Germanischer und deutscher Tradition entsprach dabei mehr das Teilungsprinzip, schließlich hatten schon die Merowinger und Karolinger ihre Reiche mehrmals beim Tod eines Monarchen geteilt. Das Prinzip der Primogenitur wurde schließlich 1356 durch die Goldene Bulle des Kaisers Karl IV. für die Kurfürstentümer festgeschrieben, in den anderen Territorien gingen die Landesteilungen jedoch weiter. So entstanden immer kleinere Territorien, mit in der Regel immer längeren Namen (beispielsweise Sachsen-Coburg und Gotha, Schleswig-Holstein-Sonderburg-Glücksburg).
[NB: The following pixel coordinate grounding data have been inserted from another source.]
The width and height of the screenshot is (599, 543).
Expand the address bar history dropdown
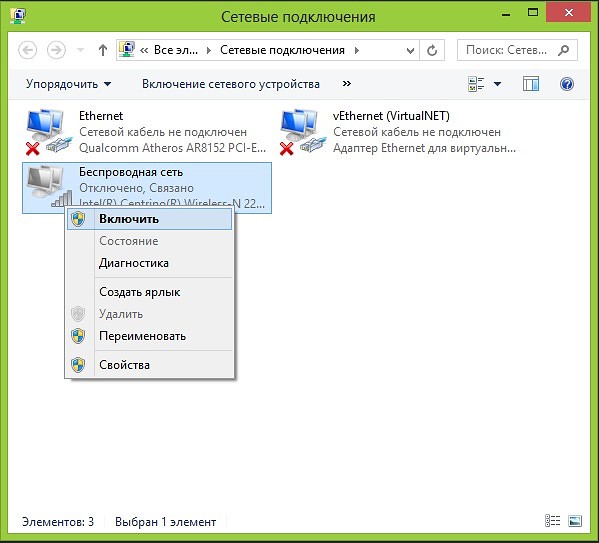(410, 50)
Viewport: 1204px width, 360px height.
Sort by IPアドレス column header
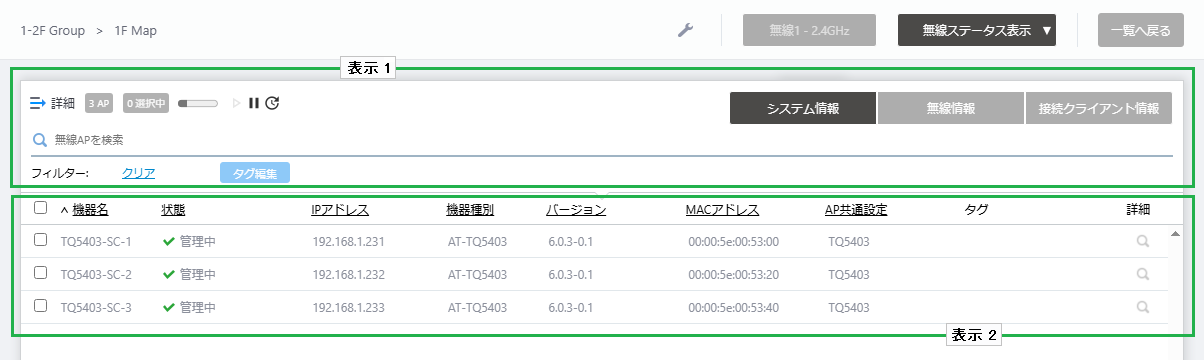pos(340,210)
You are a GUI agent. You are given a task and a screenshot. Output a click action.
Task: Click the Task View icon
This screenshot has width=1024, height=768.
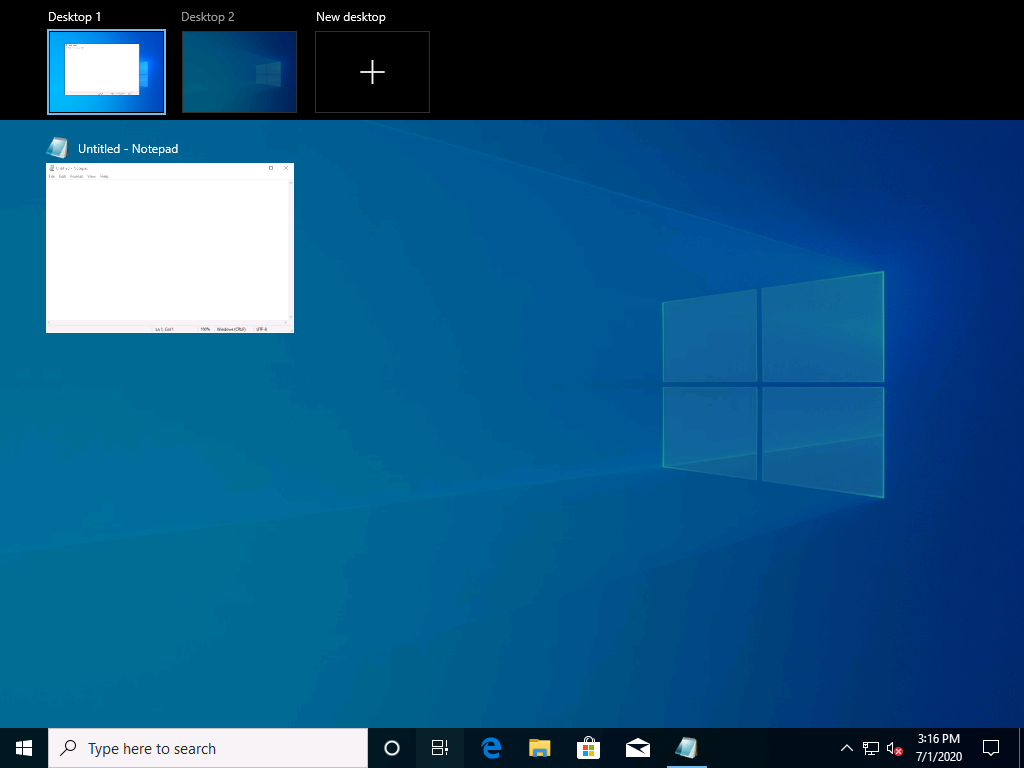click(x=440, y=747)
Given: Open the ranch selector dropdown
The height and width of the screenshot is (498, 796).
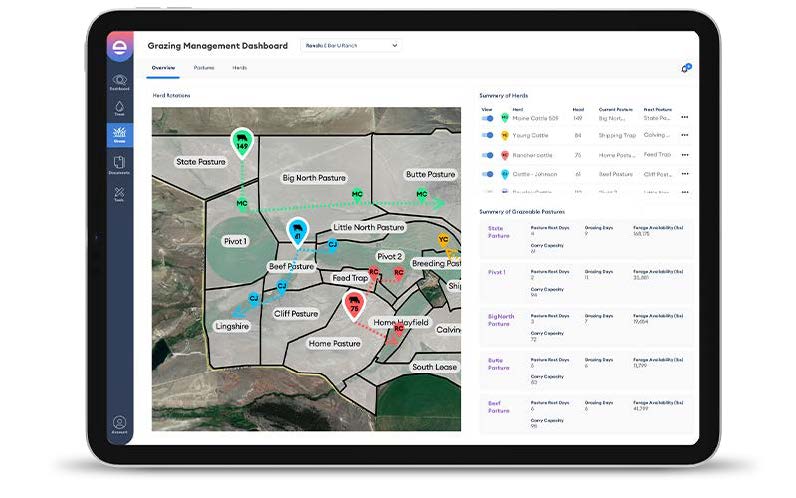Looking at the screenshot, I should 350,45.
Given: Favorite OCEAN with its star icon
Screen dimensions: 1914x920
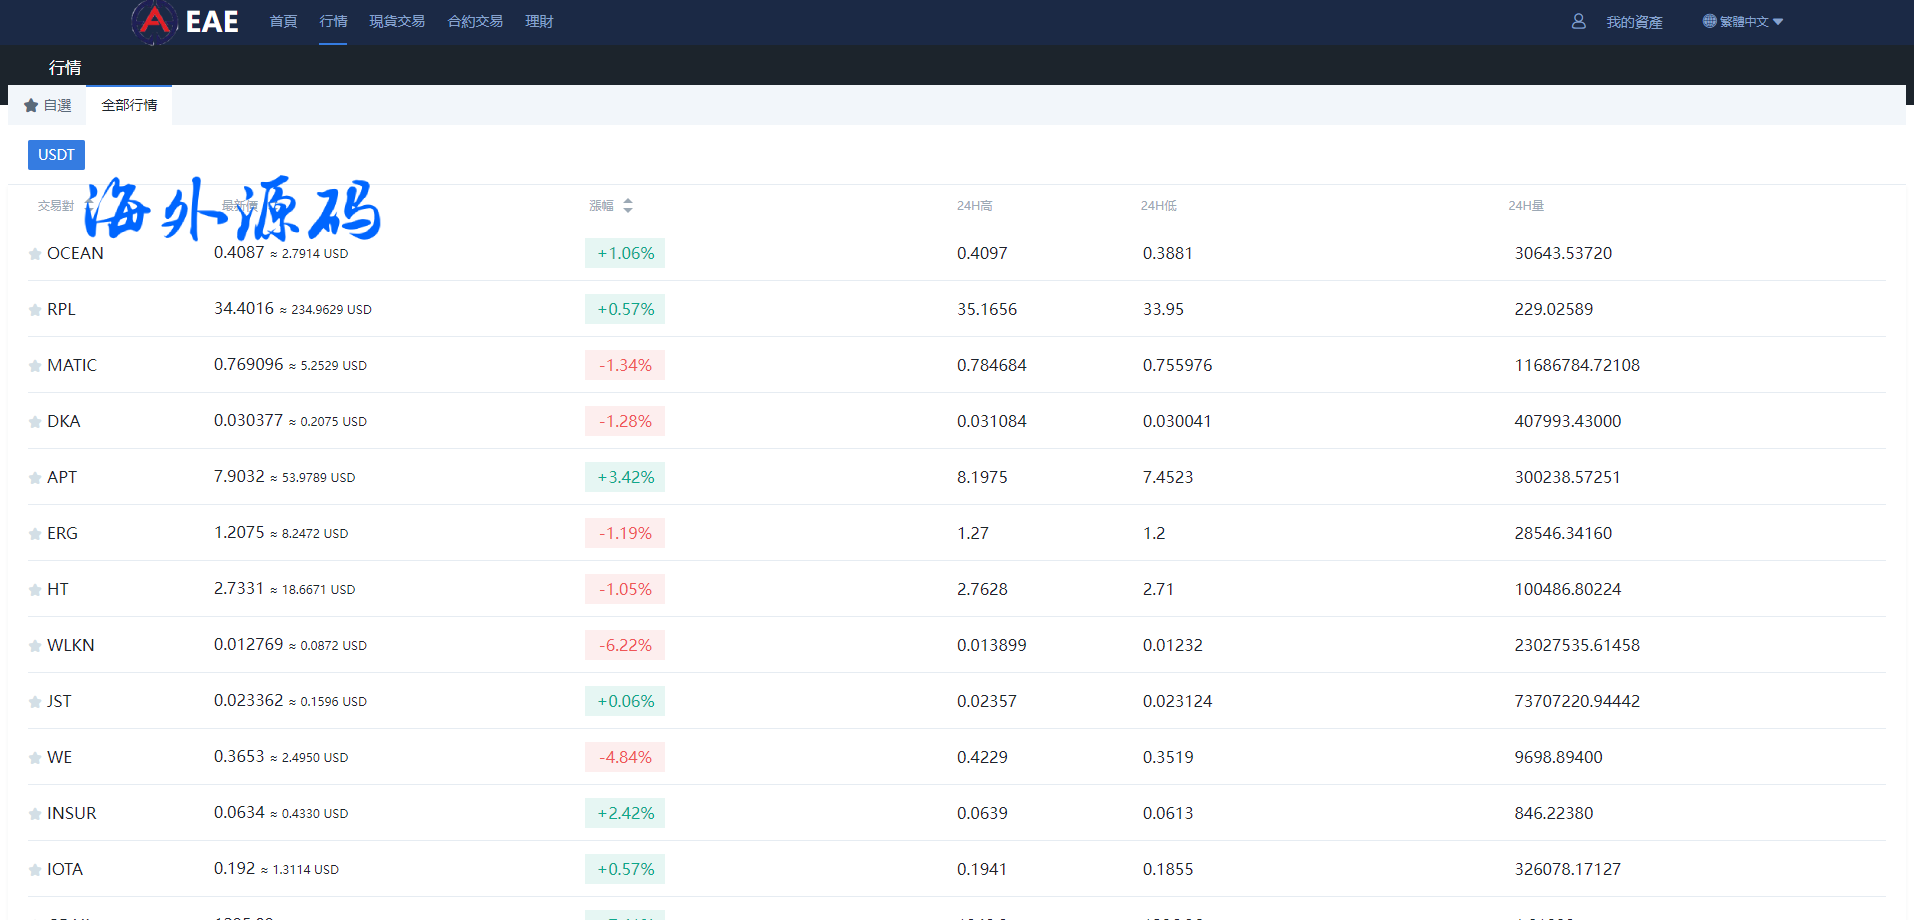Looking at the screenshot, I should [x=35, y=254].
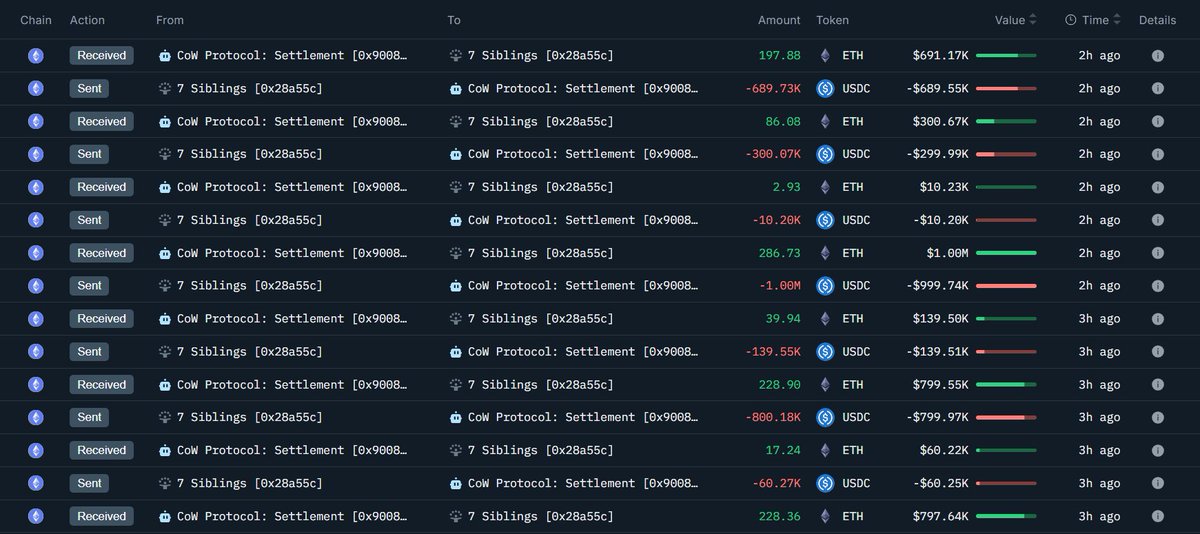The width and height of the screenshot is (1200, 534).
Task: Toggle Time column sort arrows
Action: click(x=1117, y=20)
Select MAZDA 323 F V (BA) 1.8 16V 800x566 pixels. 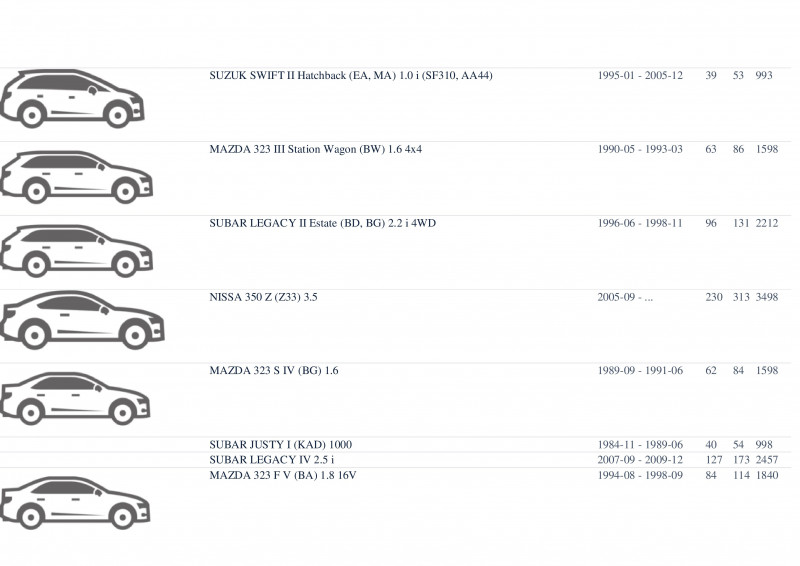[x=283, y=475]
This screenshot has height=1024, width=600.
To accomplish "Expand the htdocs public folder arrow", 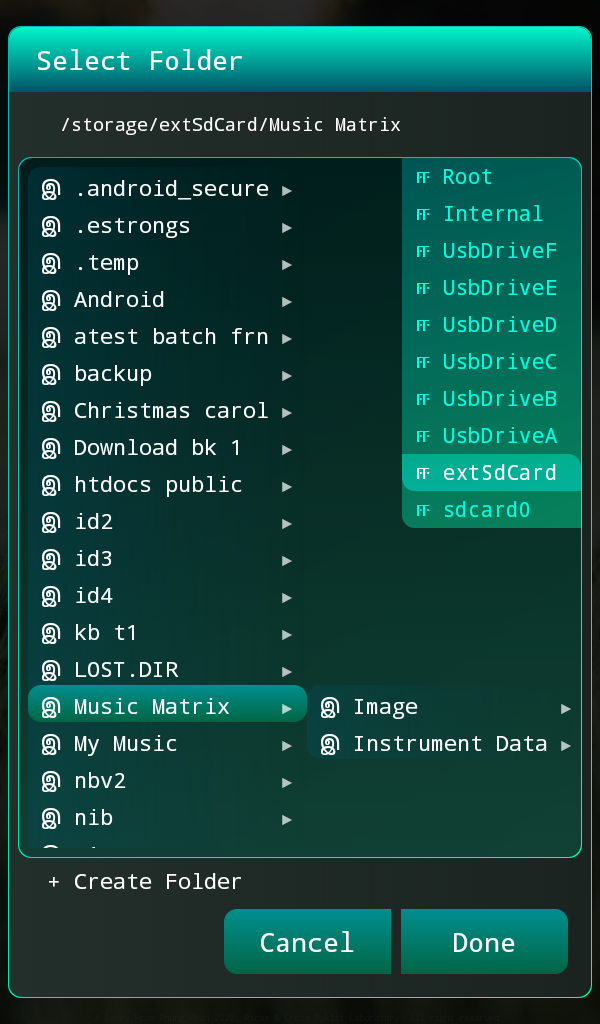I will [x=287, y=486].
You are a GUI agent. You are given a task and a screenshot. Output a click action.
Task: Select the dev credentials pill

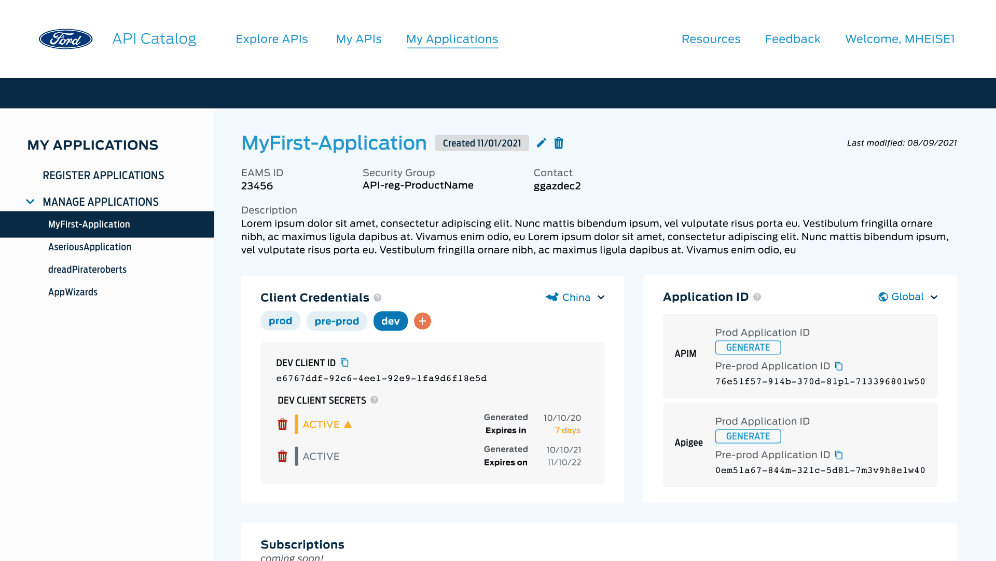pos(390,321)
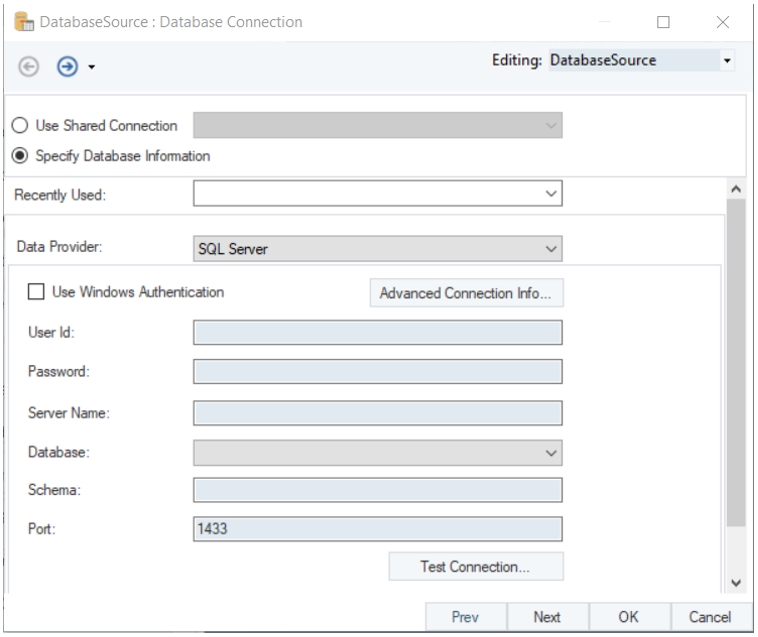
Task: Click the scroll down arrow on scrollbar
Action: click(x=736, y=583)
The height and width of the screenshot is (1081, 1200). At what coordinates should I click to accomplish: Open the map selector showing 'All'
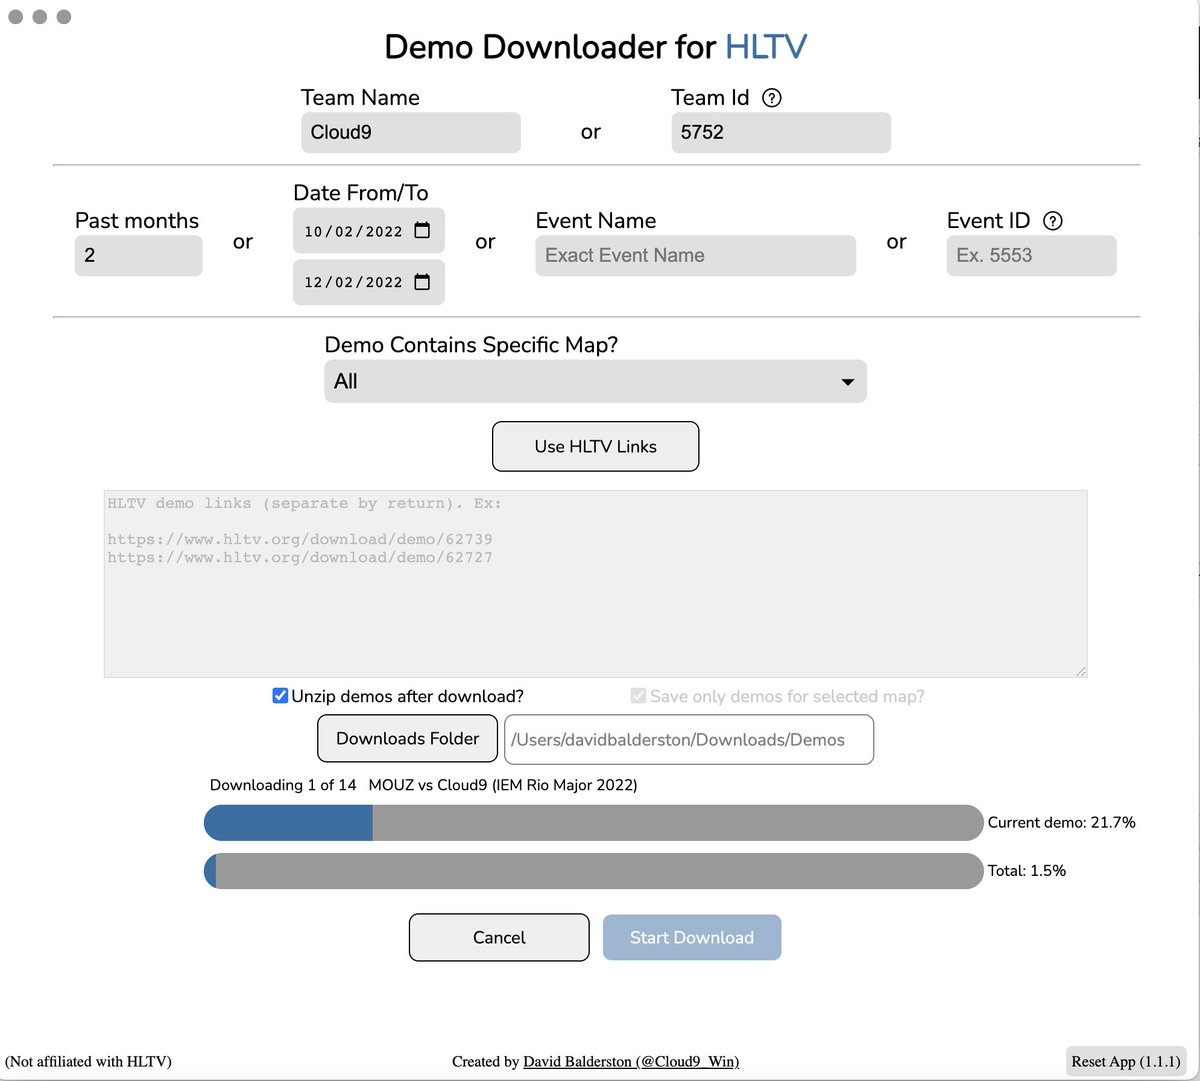point(595,381)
Außerdem wurde meistens so geteilt, dass nicht zusammenhängende Länder entstanden; vielmehr wurde das Land nach Ämtern (damals die kleinste Verwaltungseinheit) aufgeteilt, wobei zumindest in der Theorie darauf geachtet wurde, dass jeder Bruder Ämter erhielt, die ihm ungefähr die gleichen Einnahmen sicherten. So entstand ein Flickenteppich kleinstteiliger Territorien mit En- und Exklaven, wie er unter anderem die thüringische Geschichte (vgl. Thüringische Staaten) bestimmte. Zwar gab es auch den umgekehrten Fall, dass durch das Aussterben einer dynastischen Linie deren Gebiet wieder mit dem Gebiet der Hauptlinie vereint wurde (so 1863 Anhalt-Köthen, Anhalt-Bernburg und Anhalt-Dessau zum Herzogtum Anhalt), in der Tendenz entstanden jedoch immer mehr und immer kleinere Einheiten. Da diese Einheiten so klein waren, dass sie wirtschaftlich kaum überlebensfähig waren, gingen im 19. Jahrhundert viele Fürsten dazu über, für ihr Land durch Hausgesetz das Prinzip der Primogenitur festzuschreiben.
19. Jahrhundert
Nach dem durch Napoleon I. hervorgerufenen Zusammenbruch des Heiligen Römischen Reichs im Jahr 1806 (Rheinbund) blieb die Kleinstaaterei auf deutschem Boden weitestgehend erhalten. Mit dem Siegeszug der Idee der Nation stieß diese Struktur auf immer stärker werdende Ablehnung unter den progressiven Kräften, die für Deutschland ebenfalls eine Entwicklung hin zum Nationalstaat forderten. Ihre Ablehnung der bestehenden Verhältnisse spiegelte sich im abfälligen Gebrauch des Ausdrucks "Kleinstaaterei" wider. Deren Überwindung war auch zentrales Ziel der Märzrevolution von 1848, die aber am Widerstand der regierenden Fürstenhäuser scheiterte. Der „Operettenstaat“ mit seinem „Duodezfürsten“ wurde in der zweiten Hälfte des 19. Jahrhunderts zum Spottbegriff.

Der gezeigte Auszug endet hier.